New Zealand property values rose 14 per cent in 2015, with the annual pace slowing from a peak in November, as regulatory curbs imposed by the government and central bank took the steam out of the Auckland market, according to state-owned valuer Quotable Value.
The average value of a New Zealand home rose to $NZ558,146 ($A522,510) in December from $NZ488,674 a year earlier, accelerating from the 4.9 per cent increase in 2014, QV said.
Values rose 2.9 per cent in the three months through December, slowing from the 4 per cent pace in the three months through November.
Property values have been underpinned by a hot Auckland market in recent years, where rapid inbound migration and a supply shortage has pushed up prices.
“With various government and Reserve Bank restrictions now beginning to take effect, and foreign buyers apparently much less active, our expectations are that Auckland values will drop a few per cent over the next few months,” CoreLogic research director Jonno Ingerson said in a statement.

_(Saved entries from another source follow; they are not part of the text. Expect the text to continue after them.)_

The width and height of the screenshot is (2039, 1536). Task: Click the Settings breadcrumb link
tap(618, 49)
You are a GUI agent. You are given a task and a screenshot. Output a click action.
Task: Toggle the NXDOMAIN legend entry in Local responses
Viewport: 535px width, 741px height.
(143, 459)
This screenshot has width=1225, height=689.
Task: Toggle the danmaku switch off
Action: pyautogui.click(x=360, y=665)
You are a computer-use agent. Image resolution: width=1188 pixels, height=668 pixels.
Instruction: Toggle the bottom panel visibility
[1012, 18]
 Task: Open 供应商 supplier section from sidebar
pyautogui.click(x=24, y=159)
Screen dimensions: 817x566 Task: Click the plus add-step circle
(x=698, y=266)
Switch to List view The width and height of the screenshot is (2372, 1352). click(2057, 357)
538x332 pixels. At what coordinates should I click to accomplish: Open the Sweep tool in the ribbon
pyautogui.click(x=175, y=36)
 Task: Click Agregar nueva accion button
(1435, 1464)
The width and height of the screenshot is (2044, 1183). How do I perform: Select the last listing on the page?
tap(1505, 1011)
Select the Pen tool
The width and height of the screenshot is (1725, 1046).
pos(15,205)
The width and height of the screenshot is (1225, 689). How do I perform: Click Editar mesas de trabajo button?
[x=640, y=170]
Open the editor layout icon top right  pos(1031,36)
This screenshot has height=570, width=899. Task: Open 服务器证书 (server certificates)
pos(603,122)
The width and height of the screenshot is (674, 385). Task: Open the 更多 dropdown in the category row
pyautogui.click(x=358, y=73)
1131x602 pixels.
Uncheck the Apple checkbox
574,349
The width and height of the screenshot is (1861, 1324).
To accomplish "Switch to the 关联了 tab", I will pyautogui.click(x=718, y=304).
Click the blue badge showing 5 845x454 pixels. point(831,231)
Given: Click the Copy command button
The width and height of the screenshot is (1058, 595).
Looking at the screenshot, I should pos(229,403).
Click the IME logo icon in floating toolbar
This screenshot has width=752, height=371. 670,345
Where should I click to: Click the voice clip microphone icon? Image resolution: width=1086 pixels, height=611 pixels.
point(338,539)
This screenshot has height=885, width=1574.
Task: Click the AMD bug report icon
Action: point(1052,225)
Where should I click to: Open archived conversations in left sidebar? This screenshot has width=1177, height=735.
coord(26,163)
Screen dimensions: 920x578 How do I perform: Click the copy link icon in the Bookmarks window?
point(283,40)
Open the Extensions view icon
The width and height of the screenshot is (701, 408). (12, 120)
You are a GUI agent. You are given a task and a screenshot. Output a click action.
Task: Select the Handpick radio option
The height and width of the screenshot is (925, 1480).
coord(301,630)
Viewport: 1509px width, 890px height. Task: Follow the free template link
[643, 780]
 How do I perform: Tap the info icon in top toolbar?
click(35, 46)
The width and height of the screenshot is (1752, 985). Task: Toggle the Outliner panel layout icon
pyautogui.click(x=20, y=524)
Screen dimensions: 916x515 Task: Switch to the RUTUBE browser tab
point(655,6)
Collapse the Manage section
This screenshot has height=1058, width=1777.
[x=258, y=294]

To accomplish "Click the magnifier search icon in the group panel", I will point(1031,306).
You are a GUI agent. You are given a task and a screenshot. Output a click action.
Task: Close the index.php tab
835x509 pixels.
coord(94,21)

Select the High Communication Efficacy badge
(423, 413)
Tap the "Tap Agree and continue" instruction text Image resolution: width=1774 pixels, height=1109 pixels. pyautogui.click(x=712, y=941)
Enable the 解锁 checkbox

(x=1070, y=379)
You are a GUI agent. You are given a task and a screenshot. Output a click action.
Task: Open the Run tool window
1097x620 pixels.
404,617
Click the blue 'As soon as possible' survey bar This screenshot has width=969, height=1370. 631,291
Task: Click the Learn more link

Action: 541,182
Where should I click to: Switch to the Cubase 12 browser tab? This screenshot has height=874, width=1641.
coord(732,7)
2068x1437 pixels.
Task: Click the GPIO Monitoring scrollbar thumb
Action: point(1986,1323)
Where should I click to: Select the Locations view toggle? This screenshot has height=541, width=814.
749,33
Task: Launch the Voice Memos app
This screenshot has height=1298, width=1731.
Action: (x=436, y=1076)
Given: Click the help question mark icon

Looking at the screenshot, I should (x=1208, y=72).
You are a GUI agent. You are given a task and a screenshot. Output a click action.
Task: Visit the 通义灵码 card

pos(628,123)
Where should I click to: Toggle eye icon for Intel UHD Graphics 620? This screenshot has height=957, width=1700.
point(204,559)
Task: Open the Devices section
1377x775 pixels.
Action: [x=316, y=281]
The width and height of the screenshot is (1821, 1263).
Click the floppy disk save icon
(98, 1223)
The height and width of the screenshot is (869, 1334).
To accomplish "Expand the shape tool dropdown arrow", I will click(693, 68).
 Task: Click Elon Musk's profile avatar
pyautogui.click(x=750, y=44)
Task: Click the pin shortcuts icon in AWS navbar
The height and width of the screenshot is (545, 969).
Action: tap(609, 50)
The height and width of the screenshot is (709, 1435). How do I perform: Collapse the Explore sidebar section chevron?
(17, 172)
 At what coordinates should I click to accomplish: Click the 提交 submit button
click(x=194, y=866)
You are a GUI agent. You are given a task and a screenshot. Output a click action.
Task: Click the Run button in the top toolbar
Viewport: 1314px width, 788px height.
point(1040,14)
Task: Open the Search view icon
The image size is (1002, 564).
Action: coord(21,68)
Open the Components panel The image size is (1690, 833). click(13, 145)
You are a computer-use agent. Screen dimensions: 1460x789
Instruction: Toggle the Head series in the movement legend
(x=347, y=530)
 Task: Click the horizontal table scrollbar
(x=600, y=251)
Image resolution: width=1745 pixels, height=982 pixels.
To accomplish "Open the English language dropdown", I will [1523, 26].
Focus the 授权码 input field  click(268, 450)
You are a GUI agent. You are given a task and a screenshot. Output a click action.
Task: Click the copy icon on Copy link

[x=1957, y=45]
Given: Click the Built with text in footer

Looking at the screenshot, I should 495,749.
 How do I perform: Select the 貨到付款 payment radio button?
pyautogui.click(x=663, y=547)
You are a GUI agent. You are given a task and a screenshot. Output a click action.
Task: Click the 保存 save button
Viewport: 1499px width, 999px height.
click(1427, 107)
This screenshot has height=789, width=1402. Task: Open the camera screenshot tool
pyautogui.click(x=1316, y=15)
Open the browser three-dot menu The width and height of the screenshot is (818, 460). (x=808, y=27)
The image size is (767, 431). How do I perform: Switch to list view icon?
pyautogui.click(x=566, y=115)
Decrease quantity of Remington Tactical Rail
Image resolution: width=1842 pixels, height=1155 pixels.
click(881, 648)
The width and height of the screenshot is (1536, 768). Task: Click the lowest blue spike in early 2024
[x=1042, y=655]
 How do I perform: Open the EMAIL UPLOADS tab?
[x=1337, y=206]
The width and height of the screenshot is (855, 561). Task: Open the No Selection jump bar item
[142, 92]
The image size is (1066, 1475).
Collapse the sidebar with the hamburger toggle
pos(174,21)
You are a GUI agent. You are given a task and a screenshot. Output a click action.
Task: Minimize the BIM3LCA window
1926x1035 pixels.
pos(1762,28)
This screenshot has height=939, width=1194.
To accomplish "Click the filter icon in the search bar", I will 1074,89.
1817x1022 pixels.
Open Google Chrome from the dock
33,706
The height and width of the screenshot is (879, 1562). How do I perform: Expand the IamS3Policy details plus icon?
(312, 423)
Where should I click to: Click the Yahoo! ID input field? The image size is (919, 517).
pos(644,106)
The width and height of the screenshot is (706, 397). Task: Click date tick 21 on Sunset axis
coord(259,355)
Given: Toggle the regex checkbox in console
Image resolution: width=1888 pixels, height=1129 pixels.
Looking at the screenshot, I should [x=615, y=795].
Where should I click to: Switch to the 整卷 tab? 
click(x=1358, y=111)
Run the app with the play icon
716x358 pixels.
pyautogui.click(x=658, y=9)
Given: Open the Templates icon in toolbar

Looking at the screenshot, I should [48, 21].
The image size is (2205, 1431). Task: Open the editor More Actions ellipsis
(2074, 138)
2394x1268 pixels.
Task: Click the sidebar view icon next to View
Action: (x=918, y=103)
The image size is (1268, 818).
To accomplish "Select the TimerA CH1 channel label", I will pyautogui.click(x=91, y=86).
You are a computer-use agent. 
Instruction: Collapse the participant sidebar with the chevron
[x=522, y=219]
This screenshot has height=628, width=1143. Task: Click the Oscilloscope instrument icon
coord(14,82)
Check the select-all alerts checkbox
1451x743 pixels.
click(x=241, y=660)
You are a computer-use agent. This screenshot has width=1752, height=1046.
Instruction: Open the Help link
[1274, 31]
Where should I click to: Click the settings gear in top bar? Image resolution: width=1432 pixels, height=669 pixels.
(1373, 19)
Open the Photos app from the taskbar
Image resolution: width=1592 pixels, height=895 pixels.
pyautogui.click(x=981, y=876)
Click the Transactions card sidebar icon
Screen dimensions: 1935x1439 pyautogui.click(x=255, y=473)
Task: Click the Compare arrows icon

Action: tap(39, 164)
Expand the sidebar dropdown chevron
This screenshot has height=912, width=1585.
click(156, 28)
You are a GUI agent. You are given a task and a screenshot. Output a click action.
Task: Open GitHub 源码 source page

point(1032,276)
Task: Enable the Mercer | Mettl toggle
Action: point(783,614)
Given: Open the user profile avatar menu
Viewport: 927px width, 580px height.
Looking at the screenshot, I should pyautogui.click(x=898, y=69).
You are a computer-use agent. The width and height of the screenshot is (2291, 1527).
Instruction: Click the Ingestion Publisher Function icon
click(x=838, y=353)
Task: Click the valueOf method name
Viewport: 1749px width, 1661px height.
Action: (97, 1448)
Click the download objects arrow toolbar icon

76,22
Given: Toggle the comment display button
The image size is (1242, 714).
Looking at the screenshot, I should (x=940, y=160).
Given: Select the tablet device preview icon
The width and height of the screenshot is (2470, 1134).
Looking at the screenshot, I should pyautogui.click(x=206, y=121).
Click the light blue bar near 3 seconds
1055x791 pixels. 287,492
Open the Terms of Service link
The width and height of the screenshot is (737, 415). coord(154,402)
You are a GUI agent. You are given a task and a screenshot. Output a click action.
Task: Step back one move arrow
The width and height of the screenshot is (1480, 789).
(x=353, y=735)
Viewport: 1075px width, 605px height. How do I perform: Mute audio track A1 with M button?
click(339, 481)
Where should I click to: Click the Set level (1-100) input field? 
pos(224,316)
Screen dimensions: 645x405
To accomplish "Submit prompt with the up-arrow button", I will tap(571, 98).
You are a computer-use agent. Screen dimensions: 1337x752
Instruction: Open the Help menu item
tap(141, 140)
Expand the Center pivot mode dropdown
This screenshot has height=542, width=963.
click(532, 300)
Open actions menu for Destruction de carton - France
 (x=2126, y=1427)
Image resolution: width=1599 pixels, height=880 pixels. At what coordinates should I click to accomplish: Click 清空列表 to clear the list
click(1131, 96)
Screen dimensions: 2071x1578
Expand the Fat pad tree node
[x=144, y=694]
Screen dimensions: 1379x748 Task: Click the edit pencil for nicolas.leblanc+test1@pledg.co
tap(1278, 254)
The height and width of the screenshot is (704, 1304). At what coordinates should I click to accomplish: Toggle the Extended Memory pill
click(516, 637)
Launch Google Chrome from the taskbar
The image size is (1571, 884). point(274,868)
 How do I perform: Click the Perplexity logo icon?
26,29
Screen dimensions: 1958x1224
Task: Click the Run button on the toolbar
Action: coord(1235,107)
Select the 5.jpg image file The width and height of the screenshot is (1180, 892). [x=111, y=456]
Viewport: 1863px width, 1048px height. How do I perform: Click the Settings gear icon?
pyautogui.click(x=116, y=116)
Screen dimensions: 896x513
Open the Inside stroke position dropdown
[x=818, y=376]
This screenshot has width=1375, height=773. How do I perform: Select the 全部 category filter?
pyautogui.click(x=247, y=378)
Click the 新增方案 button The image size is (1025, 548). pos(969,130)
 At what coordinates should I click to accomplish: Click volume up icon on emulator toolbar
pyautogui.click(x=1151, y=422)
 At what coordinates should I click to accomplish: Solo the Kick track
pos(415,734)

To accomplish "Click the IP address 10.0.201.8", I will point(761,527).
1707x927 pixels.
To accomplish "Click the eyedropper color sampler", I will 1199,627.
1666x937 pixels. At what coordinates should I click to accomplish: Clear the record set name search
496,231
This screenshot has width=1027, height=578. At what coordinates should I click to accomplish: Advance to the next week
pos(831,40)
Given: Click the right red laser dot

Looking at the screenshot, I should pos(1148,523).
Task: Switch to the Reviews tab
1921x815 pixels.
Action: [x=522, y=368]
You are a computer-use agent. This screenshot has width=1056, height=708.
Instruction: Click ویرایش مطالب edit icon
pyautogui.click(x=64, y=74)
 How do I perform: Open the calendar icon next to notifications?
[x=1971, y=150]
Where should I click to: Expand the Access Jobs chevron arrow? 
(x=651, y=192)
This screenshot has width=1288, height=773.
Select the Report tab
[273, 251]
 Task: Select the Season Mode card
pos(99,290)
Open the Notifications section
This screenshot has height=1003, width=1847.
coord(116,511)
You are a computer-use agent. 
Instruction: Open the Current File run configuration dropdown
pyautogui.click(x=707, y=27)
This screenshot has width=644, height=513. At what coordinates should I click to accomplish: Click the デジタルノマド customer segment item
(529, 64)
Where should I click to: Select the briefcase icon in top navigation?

“While Auckland may take a breather, the surrounding areas are likely to rise, driven both by local demand and by Aucklanders choosing to live in affordable locations.”
Massey University research on Tuesday showed New Zealand housing affordability improved in the final three months of 2015, helped in part by stalling Auckland prices, though low interest rates were seen as potentially bidding up prices.
The QV data show Auckland region values rose 4.1 per cent in the three months ended December 31, for an annual gain of 22.5 per cent. At an average value of $933,264, Auckland values are almost 71 per cent above the previous 2007 peak.
Values in Hamilton rose 20 per cent in 2015, while Tauranga was up 18 per cent.
Wellington region values rose 5.1 per cent in 2015, Christchurch city values increased 2.6 per cent, and Dunedin values were up 5.7 per cent in the year.